Старый гринго | страница 50



— Вы, конечно, знаете, что убивать пленных офицеров считается преступлением, — сказал полковник.

У него были зеленые глаза, сонные и хмурые, и рыжие кайзеровские усы. Нелегко, подумал гринго, напомаживать их так, чтобы он стояли торчком днем и ночью.

— Вы храбрый человек, так что не спешите, — ответил Арройо и сунул кусочек свинины себе в рот.

— Что означают ваши слова? — спросил флегматичный, но надменный полковник — Храбрость тут ни при чем. Я говорю о законе.

— Почему «ни при чем»? — сказал Арройо, взгляд его был тверд и печален. — Я вас спрашиваю, что важнее: как жить или как умереть?

Офицер-федерал на мгновение заколебался:

— Если говорить об этом, то… важнее, как умереть.

Старик ничего не сказал, но подумал, что эти слова, возможно, выражали суть кодекса чести Арройо, да и сам он, гринго, мог, если бы того захотел, принять их и на свой счет. Арройо протянул ему короткую шпагу и жестом пригласил пожевать свинины, как свиньи жевали трупы там, на равнине. Наверное, очень были нахмурены брови у старого гринго, потому что его задумчивость привлекла внимание полковника-федерала, заставила опять заговорить:

— Вы очень храбрый человек, — сказал полковник, хотя его глаза уже смирились со смертью. Арройо хмыкнул, а полковник прибавил: — Я тоже храбро дрался, вы не находите? — Арройо снова хмыкнул. — Тем не менее умрет не этот храбрый старик, а я. Могло быть и наоборот. Что делать, такова война.

— Нет, — сказал наконец Арройо. — Такова жизнь.

— И смерть, — сказал небрежно-доверительным тоном полковник.

— А по мне, это одно и то же, — ответил Арройо.

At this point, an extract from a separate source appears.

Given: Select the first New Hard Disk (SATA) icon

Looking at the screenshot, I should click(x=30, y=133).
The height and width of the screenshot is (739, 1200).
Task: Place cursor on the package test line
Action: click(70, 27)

Полковник усмехнулся и сказал, что беспримерная храбрость в жизни или перед лицом смерти — вещи разные. Он, например, умрет на холодном и высоком плато, далеко от моря, у которого родился; он, веракрусанец,[34] как братьев знавший корабли, прибывшие из Европы, будет расстрелян здесь, ночью, при фонарях, под хрюканье свиней. И никому нет дела, что кто-то умрет храбрецом. Через секунду все о нем забудут. Но быть безмерно храбрым и продолжать жить — это еще хуже, мой генерал, хуже для обеих армий. Непристойно храбрый человек. Он посрамляет всех нас. Унижает даже своих врагов.

— Видите ли, — продолжал полковник-федерал, — все мы знаем, что трус может нагнать страху, и миримся с этим. Но никто не хочет мириться с тем, что храбрец может нагнать еще больше страху, ибо это заставляет всех нас чувствовать себя трусами. Не так уж и плохо испытывать немного страха в бою. Тогда все ощущают себя равными. А человек без капли страха заставляет падать духом. Я вам вот что скажу, мой генерал: оба наши войска должны объединиться и, так сказать, устранить храбрейшего. С почестями, да, но без сожаления.